Below are some records; each one is to be set down again exactly.

==================================================

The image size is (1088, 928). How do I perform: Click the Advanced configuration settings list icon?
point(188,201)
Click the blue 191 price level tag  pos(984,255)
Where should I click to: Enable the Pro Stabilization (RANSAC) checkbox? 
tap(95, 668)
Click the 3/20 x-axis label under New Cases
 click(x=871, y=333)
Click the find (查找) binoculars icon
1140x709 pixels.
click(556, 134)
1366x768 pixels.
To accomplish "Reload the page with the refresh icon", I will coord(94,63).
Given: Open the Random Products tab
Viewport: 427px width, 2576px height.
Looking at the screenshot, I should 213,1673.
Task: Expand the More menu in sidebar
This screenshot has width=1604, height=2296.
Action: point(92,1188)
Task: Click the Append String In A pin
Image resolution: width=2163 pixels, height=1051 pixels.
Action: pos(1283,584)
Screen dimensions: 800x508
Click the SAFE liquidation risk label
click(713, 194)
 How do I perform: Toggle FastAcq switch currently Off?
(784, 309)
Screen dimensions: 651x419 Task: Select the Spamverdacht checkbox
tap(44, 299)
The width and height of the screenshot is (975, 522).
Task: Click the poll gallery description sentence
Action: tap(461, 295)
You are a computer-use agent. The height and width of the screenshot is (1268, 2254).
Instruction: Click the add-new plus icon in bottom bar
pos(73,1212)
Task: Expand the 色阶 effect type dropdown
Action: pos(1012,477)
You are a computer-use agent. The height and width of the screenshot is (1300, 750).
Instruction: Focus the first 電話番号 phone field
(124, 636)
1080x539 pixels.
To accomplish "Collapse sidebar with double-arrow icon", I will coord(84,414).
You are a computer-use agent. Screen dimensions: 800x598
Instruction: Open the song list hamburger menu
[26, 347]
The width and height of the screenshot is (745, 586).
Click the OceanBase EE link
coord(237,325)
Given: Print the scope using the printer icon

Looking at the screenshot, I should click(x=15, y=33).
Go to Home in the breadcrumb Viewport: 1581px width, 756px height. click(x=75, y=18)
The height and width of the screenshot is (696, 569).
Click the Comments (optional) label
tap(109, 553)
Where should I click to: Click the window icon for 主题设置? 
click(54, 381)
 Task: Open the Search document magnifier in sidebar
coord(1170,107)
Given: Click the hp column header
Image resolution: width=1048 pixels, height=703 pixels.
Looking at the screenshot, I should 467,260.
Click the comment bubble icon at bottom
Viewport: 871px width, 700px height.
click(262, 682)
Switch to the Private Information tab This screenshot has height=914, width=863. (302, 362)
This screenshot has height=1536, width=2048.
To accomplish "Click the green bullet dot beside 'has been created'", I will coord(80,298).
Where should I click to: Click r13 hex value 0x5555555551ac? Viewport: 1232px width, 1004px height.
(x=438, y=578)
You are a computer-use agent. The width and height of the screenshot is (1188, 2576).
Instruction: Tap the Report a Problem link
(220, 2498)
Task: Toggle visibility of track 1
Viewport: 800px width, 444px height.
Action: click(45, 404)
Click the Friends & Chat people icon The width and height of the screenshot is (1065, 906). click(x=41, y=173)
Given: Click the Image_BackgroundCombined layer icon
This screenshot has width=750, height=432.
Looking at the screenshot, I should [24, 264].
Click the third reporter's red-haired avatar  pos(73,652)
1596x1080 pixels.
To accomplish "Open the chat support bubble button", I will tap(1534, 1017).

==================================================

Response to the task →
The image size is (1088, 928). How do I perform: Click the Advanced configuration settings list icon?
point(188,201)
Click the blue 191 price level tag  pos(984,255)
Where should I click to: Enable the Pro Stabilization (RANSAC) checkbox? 
tap(95, 668)
Click the 3/20 x-axis label under New Cases
 click(x=871, y=333)
Click the find (查找) binoculars icon
1140x709 pixels.
click(556, 134)
1366x768 pixels.
To accomplish "Reload the page with the refresh icon", I will coord(94,63).
Given: Open the Random Products tab
Viewport: 427px width, 2576px height.
Looking at the screenshot, I should 213,1673.
Task: Expand the More menu in sidebar
This screenshot has width=1604, height=2296.
Action: point(92,1188)
Task: Click the Append String In A pin
Image resolution: width=2163 pixels, height=1051 pixels.
Action: pos(1283,584)
Screen dimensions: 800x508
Click the SAFE liquidation risk label
click(713, 194)
 How do I perform: Toggle FastAcq switch currently Off?
(784, 309)
Screen dimensions: 651x419 Task: Select the Spamverdacht checkbox
tap(44, 299)
The width and height of the screenshot is (975, 522).
Task: Click the poll gallery description sentence
Action: tap(461, 295)
You are a computer-use agent. The height and width of the screenshot is (1268, 2254).
Instruction: Click the add-new plus icon in bottom bar
pos(73,1212)
Task: Expand the 色阶 effect type dropdown
Action: pos(1012,477)
You are a computer-use agent. The height and width of the screenshot is (1300, 750).
Instruction: Focus the first 電話番号 phone field
(124, 636)
1080x539 pixels.
To accomplish "Collapse sidebar with double-arrow icon", I will coord(84,414).
You are a computer-use agent. Screen dimensions: 800x598
Instruction: Open the song list hamburger menu
[26, 347]
The width and height of the screenshot is (745, 586).
Click the OceanBase EE link
coord(237,325)
Given: Print the scope using the printer icon

Looking at the screenshot, I should click(x=15, y=33).
Go to Home in the breadcrumb Viewport: 1581px width, 756px height. click(x=75, y=18)
The height and width of the screenshot is (696, 569).
Click the Comments (optional) label
tap(109, 553)
Where should I click to: Click the window icon for 主题设置? 
click(54, 381)
 Task: Open the Search document magnifier in sidebar
coord(1170,107)
Given: Click the hp column header
Image resolution: width=1048 pixels, height=703 pixels.
Looking at the screenshot, I should 467,260.
Click the comment bubble icon at bottom
Viewport: 871px width, 700px height.
click(262, 682)
Switch to the Private Information tab This screenshot has height=914, width=863. (302, 362)
This screenshot has height=1536, width=2048.
To accomplish "Click the green bullet dot beside 'has been created'", I will coord(80,298).
Where should I click to: Click r13 hex value 0x5555555551ac? Viewport: 1232px width, 1004px height.
(x=438, y=578)
You are a computer-use agent. The width and height of the screenshot is (1188, 2576).
Instruction: Tap the Report a Problem link
(220, 2498)
Task: Toggle visibility of track 1
Viewport: 800px width, 444px height.
Action: click(45, 404)
Click the Friends & Chat people icon The width and height of the screenshot is (1065, 906). click(x=41, y=173)
Given: Click the Image_BackgroundCombined layer icon
This screenshot has width=750, height=432.
Looking at the screenshot, I should [24, 264].
Click the third reporter's red-haired avatar  pos(73,652)
1596x1080 pixels.
To accomplish "Open the chat support bubble button", I will tap(1534, 1017).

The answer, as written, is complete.